(Raw records)
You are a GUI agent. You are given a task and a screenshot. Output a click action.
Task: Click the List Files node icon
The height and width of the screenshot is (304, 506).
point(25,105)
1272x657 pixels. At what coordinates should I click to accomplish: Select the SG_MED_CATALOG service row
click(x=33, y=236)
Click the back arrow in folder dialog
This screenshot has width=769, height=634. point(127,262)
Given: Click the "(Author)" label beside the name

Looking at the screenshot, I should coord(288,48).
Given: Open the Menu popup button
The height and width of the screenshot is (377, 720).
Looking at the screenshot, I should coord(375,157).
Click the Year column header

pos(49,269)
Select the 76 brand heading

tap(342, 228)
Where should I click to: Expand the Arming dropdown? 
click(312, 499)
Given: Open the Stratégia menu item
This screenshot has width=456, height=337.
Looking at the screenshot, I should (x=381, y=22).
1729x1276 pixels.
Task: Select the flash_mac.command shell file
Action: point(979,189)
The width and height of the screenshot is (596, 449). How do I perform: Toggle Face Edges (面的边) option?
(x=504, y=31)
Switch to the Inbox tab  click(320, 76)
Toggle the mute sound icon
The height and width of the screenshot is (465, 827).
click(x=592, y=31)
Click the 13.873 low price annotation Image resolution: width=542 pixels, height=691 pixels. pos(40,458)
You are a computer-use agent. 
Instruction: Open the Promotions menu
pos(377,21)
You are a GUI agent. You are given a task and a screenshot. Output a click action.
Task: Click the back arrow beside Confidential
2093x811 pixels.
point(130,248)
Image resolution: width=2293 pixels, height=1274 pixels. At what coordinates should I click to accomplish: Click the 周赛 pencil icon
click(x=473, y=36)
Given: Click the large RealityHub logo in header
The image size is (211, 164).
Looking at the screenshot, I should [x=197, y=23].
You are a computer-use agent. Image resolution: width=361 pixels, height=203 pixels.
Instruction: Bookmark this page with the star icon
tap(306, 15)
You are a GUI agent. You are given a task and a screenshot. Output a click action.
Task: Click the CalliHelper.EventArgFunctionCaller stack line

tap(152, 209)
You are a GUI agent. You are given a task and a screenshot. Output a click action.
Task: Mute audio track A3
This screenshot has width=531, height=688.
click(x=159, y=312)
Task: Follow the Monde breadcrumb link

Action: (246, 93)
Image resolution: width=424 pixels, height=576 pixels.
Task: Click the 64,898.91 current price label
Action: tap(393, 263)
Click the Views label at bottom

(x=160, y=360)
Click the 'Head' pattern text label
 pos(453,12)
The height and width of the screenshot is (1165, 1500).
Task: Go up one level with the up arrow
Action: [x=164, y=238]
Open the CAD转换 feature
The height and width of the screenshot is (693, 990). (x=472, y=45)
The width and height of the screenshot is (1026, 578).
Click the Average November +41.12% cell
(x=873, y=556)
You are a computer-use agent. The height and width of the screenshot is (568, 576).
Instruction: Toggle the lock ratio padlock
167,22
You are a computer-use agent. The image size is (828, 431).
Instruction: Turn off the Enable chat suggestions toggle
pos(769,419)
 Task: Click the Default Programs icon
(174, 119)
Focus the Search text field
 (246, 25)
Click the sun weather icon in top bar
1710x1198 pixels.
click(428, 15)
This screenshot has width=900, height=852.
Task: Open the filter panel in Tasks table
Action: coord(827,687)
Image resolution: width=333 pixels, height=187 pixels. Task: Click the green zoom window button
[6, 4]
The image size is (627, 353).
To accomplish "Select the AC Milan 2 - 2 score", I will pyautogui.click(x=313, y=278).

• Exercise instructions
Show every line of the records above that contains the string "text", copying each such line in full.

• Written response
Click the 'Head' pattern text label
Focus the Search text field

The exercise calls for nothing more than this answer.